I’ve written about this progression in detail. The agentic development maturity curve shows how developers move from naive AI usage (vibe coding) through over-engineering and back to disciplined simplicity. The Research → Plan → Implement framework addresses the quality problem directly — structured phases with human review gates eliminate the hallucination and slop that give AI development its bad reputation. The three pillars of agentic DevOps map the full journey from basic autocomplete to autonomous, self-maintaining workflows. Even the way you architect agent instructions matters — monolithic prompts fail the same way monolithic codebases do.
The developer who uses AI without context engineering gets speed — AI is a factory, it’ll produce volume — but sacrifices quality or completeness. The developer who uses AI with context engineering gets all three: high speed, high quality, and high completeness. The workflow is the differentiator.
What AI Workflows Mean for Hiring, Pricing, and Evaluation
If workflows are the new commodity, then how we evaluate developers needs to change:
Stop evaluating the deliverable in isolation. A website is a website. Ask instead: What was the process? How repeatable is it? What quality gates were in place? Can they do it again for a different client, at the same speed, with the same quality?
Stop conflating speed with shortcuts.

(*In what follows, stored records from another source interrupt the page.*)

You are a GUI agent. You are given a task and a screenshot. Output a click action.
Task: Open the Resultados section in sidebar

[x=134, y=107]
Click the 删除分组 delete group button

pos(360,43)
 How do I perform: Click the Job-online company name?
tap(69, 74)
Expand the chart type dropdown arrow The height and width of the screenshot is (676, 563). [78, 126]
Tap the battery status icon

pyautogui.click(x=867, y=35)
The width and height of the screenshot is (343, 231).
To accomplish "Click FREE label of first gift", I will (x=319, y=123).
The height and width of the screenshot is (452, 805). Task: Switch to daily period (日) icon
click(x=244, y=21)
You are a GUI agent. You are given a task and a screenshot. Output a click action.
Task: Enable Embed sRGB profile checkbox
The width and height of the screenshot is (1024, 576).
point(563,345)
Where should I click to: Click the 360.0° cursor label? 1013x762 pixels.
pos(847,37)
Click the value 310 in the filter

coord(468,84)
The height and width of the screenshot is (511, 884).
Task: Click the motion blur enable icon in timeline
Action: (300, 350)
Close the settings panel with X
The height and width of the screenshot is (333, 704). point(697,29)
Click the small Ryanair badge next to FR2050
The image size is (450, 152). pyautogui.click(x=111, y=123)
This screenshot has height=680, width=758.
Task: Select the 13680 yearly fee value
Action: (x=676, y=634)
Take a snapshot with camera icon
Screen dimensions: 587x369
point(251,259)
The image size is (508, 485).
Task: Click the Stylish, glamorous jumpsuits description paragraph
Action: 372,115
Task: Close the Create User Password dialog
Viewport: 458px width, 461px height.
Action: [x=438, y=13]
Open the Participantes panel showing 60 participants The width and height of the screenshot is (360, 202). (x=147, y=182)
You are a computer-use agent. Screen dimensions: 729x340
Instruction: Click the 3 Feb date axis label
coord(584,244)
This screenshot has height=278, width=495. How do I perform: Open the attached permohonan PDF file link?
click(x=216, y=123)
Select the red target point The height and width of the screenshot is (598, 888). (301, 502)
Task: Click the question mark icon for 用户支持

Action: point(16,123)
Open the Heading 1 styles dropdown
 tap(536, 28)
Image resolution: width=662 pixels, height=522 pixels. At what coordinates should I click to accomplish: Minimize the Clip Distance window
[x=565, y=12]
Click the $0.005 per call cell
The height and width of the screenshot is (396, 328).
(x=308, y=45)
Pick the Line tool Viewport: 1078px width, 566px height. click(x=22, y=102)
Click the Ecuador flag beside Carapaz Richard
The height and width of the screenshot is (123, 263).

When an agentic unicorn delivers 2-6x faster than their peers, the correct question isn’t “what did they skip?” It’s “what have they built that their peers haven’t?” The answer is always workflows — the same kind of continuous, scheduled agents and governance infrastructure that let them ship confidently at speed.
Start pricing process, not output. The most valuable developers in the next five years won’t be the ones who write the best code. They’ll be the ones with the most refined, repeatable, quality-assured processes for producing excellent software quickly. Their context engineering — their instruction architecture, their agent orchestration, their review pipelines — is the asset you’re paying for.
The Bottom Line
The stigma against agentic development is the same stigma against any builder who’s mastered their craft so thoroughly that the speed looks suspicious. It comes from the false belief that speed and quality are inversely correlated. DORA disproved that a decade ago. The best builders in every field disprove it every day.
Code is the output. Workflows are the asset. Context engineering is the skill that separates developers who use AI from developers who are multiplied by AI.
If you’re looking for someone who’s spent years perfecting these workflows — for client sites, internal tools, or autonomous platforms — let’s talk.
Key Takeaways
- Speed and quality aren’t tradeoffs — DORA research proves elite performers achieve both simultaneously through process discipline.
- Workflows are the real asset — any developer can generate code with AI; the differentiation is the structured process around it.
- Context engineering is the multiplier — systematically structuring information for AI agents eliminates hallucination and produces grounded, high-quality output.
- Evaluate the process, not just the deliverable — ask about quality gates, repeatability, and review pipelines when hiring or contracting developers.
- The maturity curve is real — agentic development mastery comes from building infrastructure, not from cutting corners.